Por Filipe Lima
Eventualmente perco o sono. Não ocorre sempre. Para uma pessoa que já teve certas pretensões culturais, fujo a dois clichês comuns em grandes estetas, e constato levemente constrangido: durmo muito bem, e sou pouco dado a tristeza. Dou para minha newsletter o nome de melancólico e já me sinto um pouco culpado. Uma espécie de traição intelectual ao leitor, e a mim próprio. Sinto, na verdade, uma beatitude acachapante, atordoante pela vida — um bando de pássaros sob os ares de minha cidade me deixa alegre por minutos, até mesmo horas. A grande poesia, como a grande sensação, deriva sempre da natureza.
Cultivo, então, essa felicidade rara, de bêbados.

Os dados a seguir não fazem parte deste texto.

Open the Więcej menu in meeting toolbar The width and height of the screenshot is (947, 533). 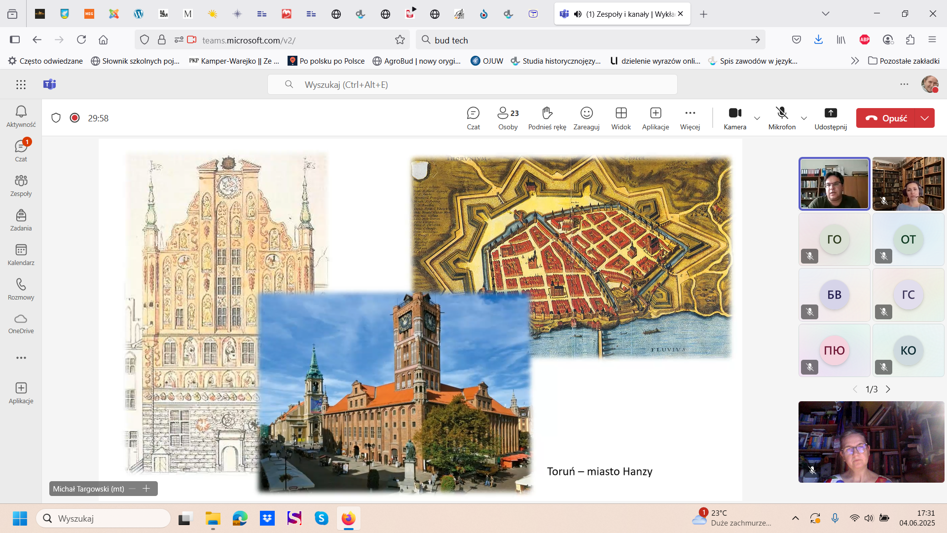click(x=690, y=118)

Porém divago. Todo texto meu é esse ensaio, ou crônica, que sobrevive por entre digressões. Coloco os pés para cima, ligo ‘O lado quente do ser’, escrita pelo Antonio Cícero, assobio sem pressa a melodia. É uma grande canção sobre mulheres.

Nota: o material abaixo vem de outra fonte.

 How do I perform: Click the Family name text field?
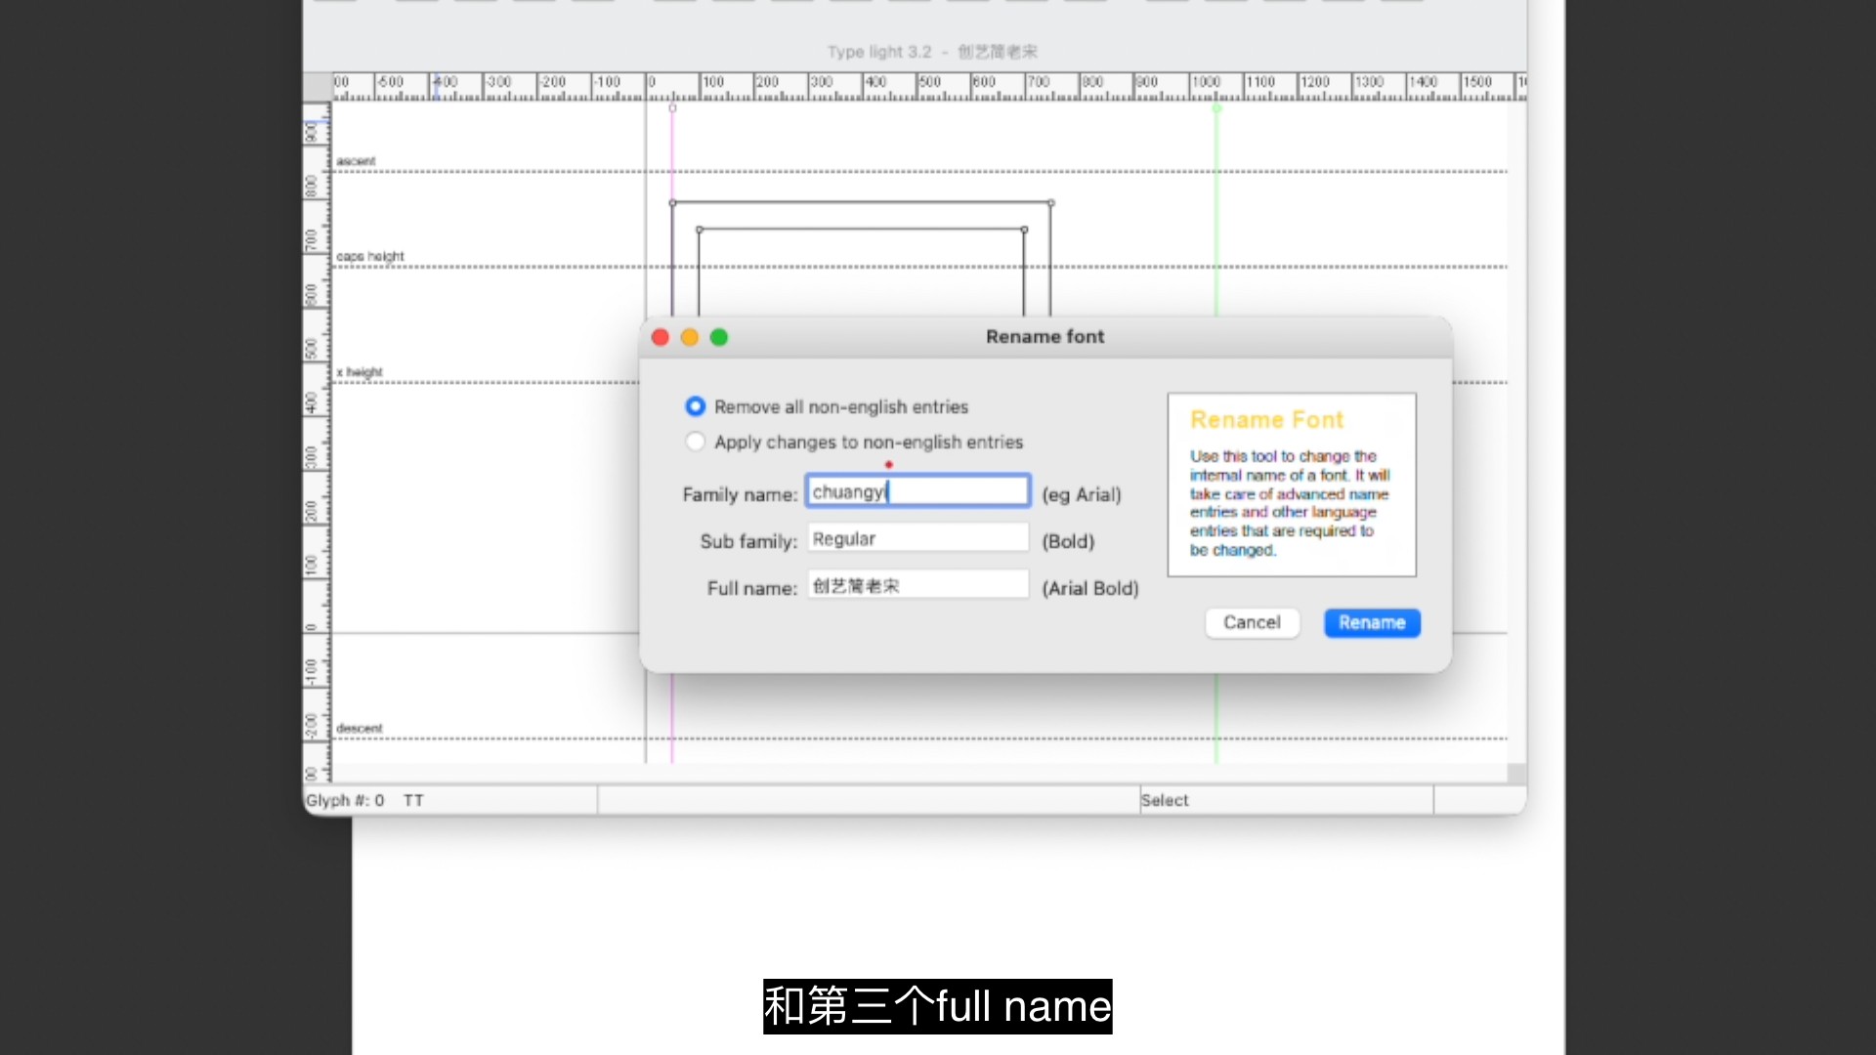tap(917, 491)
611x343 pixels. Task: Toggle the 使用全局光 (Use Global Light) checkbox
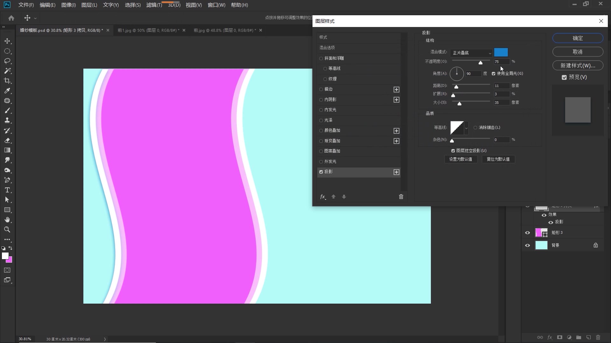click(x=494, y=74)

No youtube, o bandido-leitor, o notório assaltante de bancos, conhecido por Marcola, tem um diálogo com sua esposa vazado. Assisto a conversa. Ele está num presídio, com seu aspecto de marginal de cinema nacional dos anos 1970 (de um Babenco do auge, de um Miguel Faria Jr.), ao telefone com sua mulher, que está do outro lado de um vidro. Nos comentários, espectadores ressaltam que há poucas gírias na fala do delinquente, e de como é uma fala fluida, bem embasada. Eu concordo com tudo, meio envergonhado por reconhecer uma qualidade que seja em marginais.

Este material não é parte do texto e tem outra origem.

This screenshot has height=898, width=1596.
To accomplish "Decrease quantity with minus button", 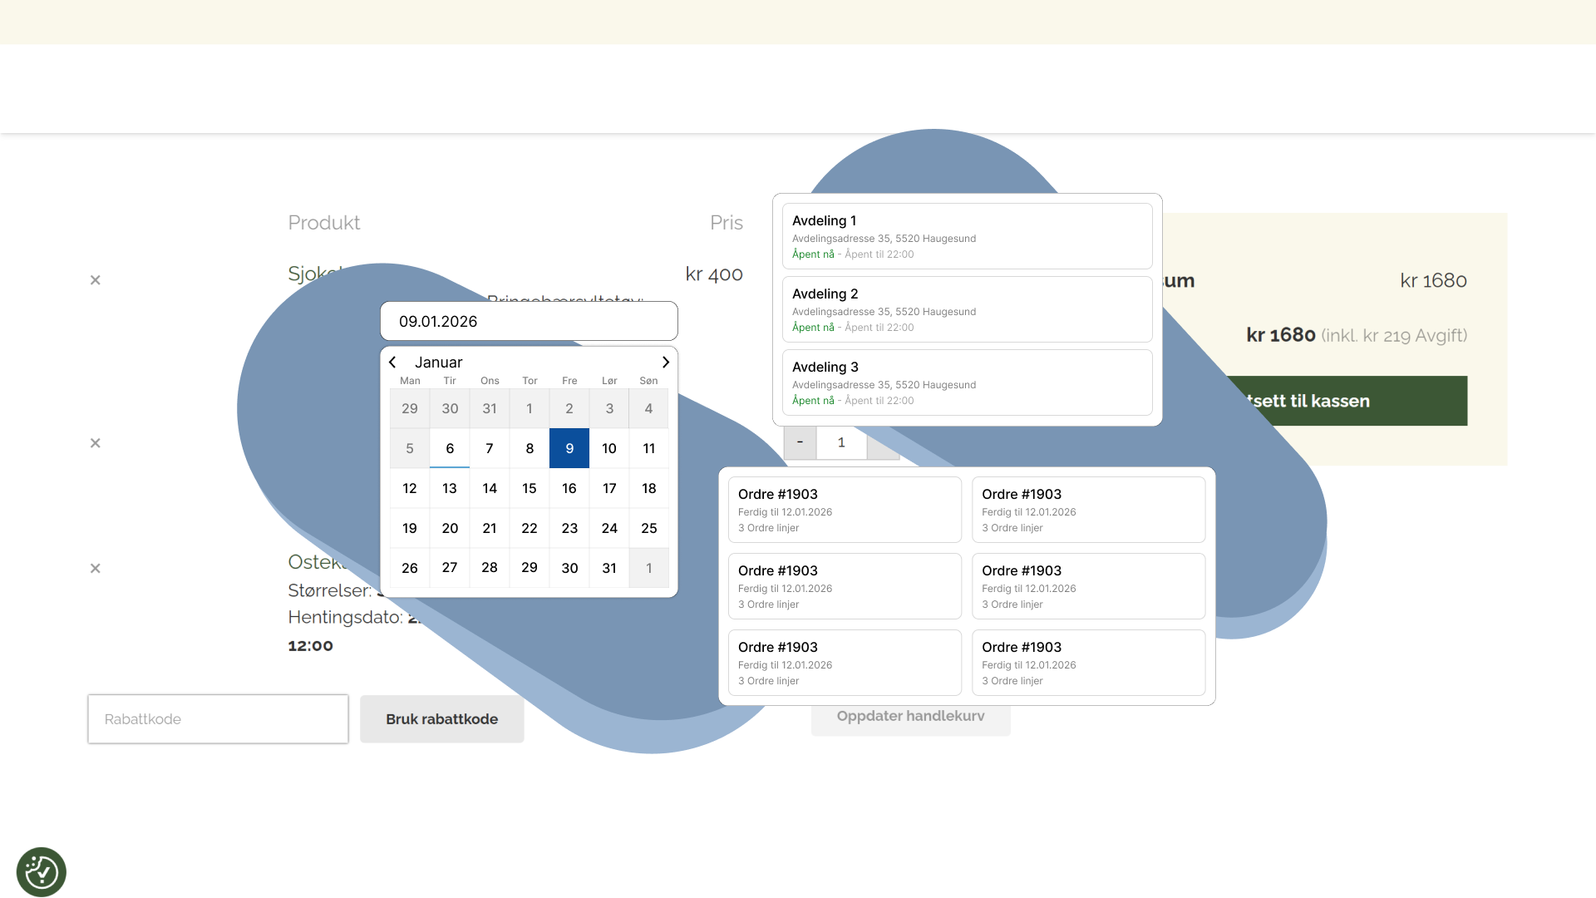I will [x=800, y=442].
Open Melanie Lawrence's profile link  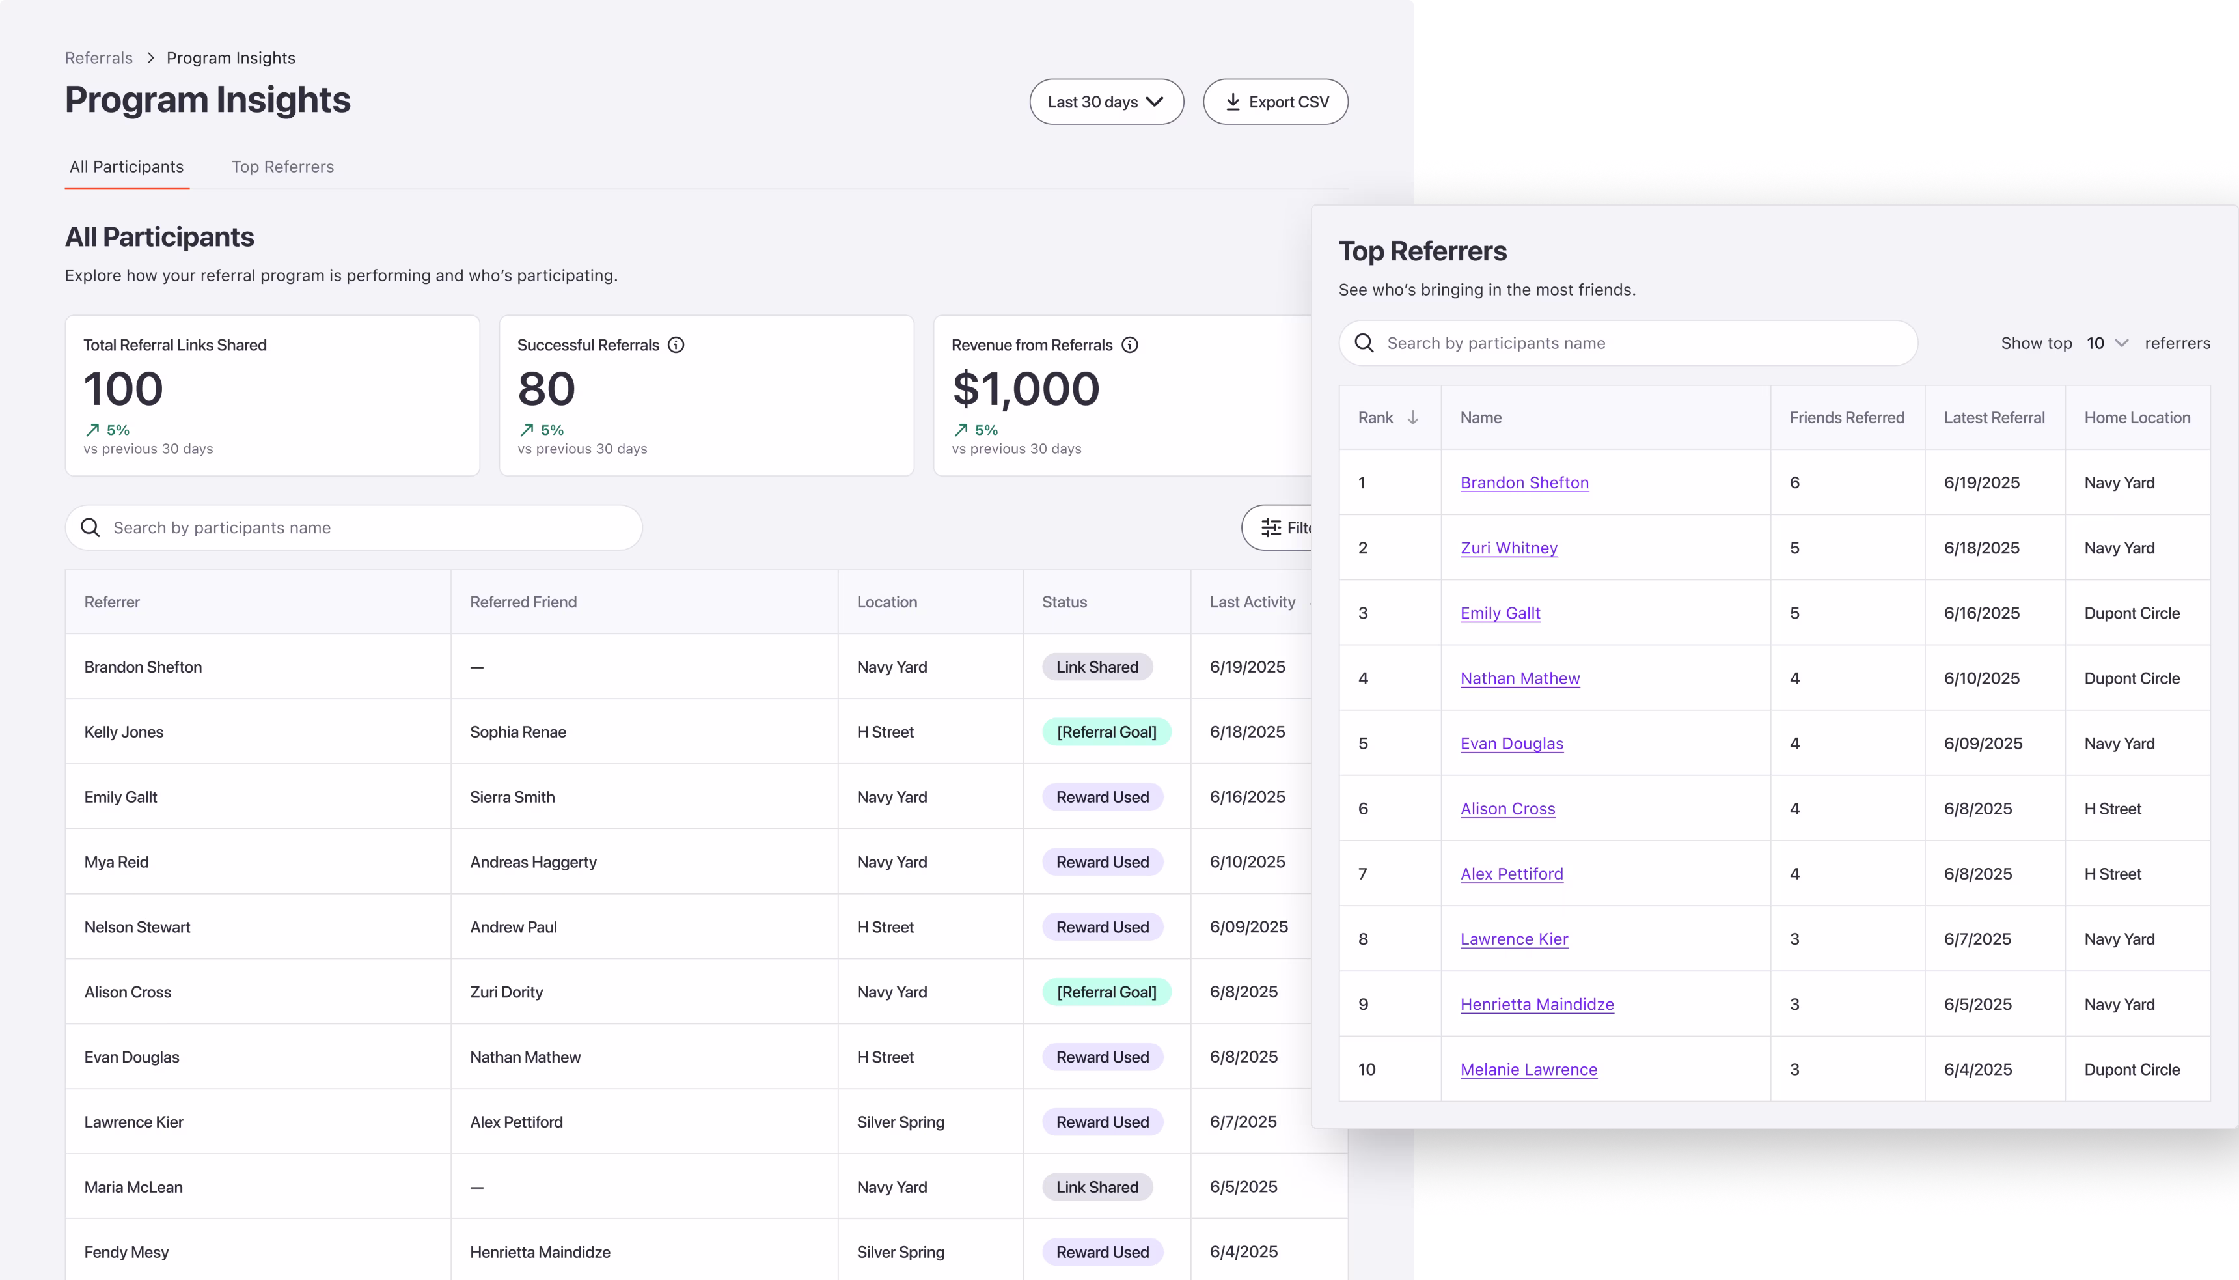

O vídeo mostra o bandido flertando com a mãe de seu filho, como se fossem um casal de namorados. Ela elogia seus braços, ele elogia a sua forma física. Até que eu paro, comovido, por notar que um presidiário pode ter características parecidas comigo: Marcola lamenta a ausência de cartas de amor, entre sorrisos, e de fotos bonitas. A mulher entende o tipo de fotos que ele deseja, e alerta o marido que as fotos err, de putaria, não entram no presídio. Ele lamenta, cabisbaixo.